Стихотворная форма как таковая нужна в первую очередь для того, чтобы выделить поэтическое высказывание, это маркер, позволяющий не путать поэзию с другими типами и жанрами. Поэтическое высказывание отгораживает себя от языка целей и средств, потому что не предполагает определенной, заранее запланированной реакции от адресата. В этом вся суть: что делать со стихотворением, неясно, каким бы понятным ни казалось сообщение, вложенное в него. Единственное, что читатель (или слушатель) может сделать, — это посвятить стихотворению частицу своей жизни. Именно поэтому нужны условные сигналы, что от читателя не ждут ответных действий. Самая ужасная ситуация, когда стихи прочитывают как призыв или приказ. И тут приходят на помощь размер и рифма — это очень действенный маркер, которым автору легко отметить, а адресату — распознать высказывание как стихотворное, и есть прямой смысл передавать по традиции стихотворные формы, чтобы не рисковать ввести кого-то в заблуждение (в том числе себя же). Но это далеко не единственный способ, и это понятно уже по тому, что свободные стихи существовали задолго до слова «верлибр». Назову только один конкретный случай, потому что он важен для меня и кажется симптоматичным: Гёльдерлин писал неметрические стихи, при этом думая, что продолжает линию Пиндара. Потом он изучил, что Пиндар писал как раз метрические стихи, только с очень сложными размерами и для отдельных стихотворений иногда даже создавал новые размеры. Гёльдерлин не перестал ни писать, как писал, ни считать себя последователем Пиндара. Этот случай симптоматичен, потому что обнажает проблему стихотворной формы. Писал ли Гёльдерлин, внимательный читатель Пиндара, метрические стихи или неметрические? И, далее, есть ли в стихах Пиндара размер, если читающий его не замечает? (В истории русской поэзии, кстати, есть параллельный эпизод: «пиндарический отрывок» Мандельштама «Нашедший подкову», стихотворение без распознаваемого размера и тем не менее звучащее и без него как торжественная ода.)

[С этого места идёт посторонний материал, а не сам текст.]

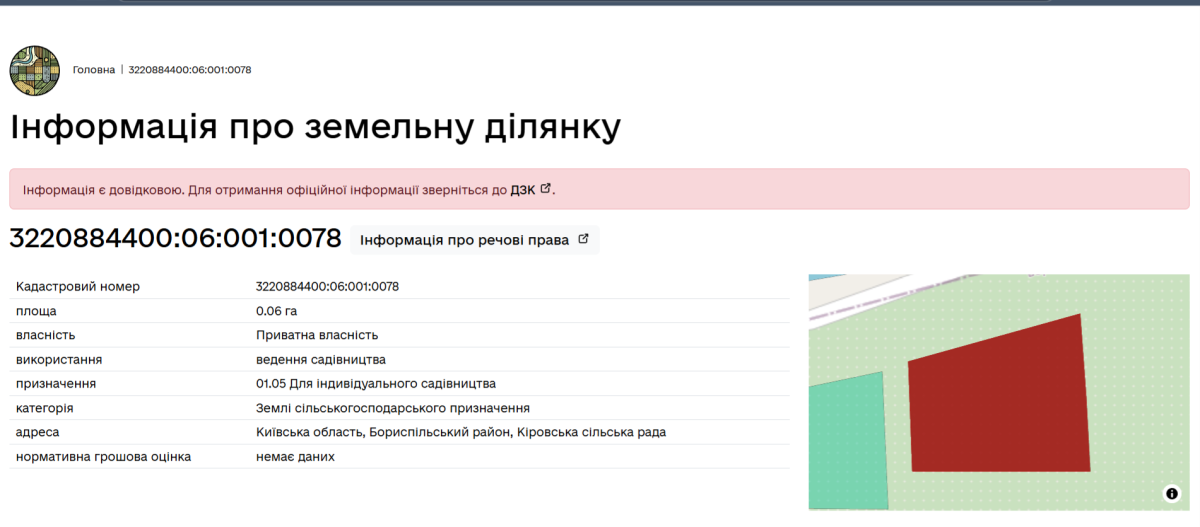Viewport: 1200px width, 527px height.
Task: Click the ведення садівництва usage value
Action: (x=321, y=359)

В использовании размера, кроме преимуществ, есть и опасность: как любая форма, оказавшись самоцелью, он превращается в пустой контейнер. Если стихи пишутся под размер, то мнемоническая функция самоликвидируется: вместо подсказки ритма и рифмы размер становится обузой, и забытое недостающее слово заменяется памятью на произвольное другое, подходящее числом слогов и местом ударений. Известная шутка про «зелёновый» берет Татьяны Лариной вместо исходного малинового, разумеется, никак не критика «Евгения Онегина», но в этой шутке обыгрывается именно опасная способность размера подменять собой выбор слова, тянуть за собой текст как что-то неважное и подчиненное. В своих лучших проявлениях свободные стихи противостоят этой опасности. Каждое слово в них претендует на непреложность, идет ва-банк против размера. Но таким образом, свободный стих, избежав одной опасности, влечет за собой еще большую: если не помнить о том, что отсутствие размера накладывает ответственность, а не избавляет от искусственных ограничений, то стихи, таким образом написанные, рискуют потерять и точность, и емкость, и непреложность, при этом лишившись и формальной стройности. Если же говорить о мнемонической функции верлибров, то их запоминаемость должна быть даже выше, чем у рифмованных стихов, потому что в них нельзя забыть или переставить слова не потому, что они не встают в размер, а потому, что само высказывание — настолько формула, что по-другому звучать не может. Лучший верлибр похож не на сердцебиение или стук шагов, которые имитирует стихотворный размер, а на e=mc2. В этом есть и своя красота, и своя стройность, и своя запоминаемость. По такой теории, прилети марсианин на Землю и начни изучать, что такое поэзия, он (с точки зрения землянина, начитавшегося фантастики) вполне мог бы счесть поэзией алгебру или кулинарный рецепт.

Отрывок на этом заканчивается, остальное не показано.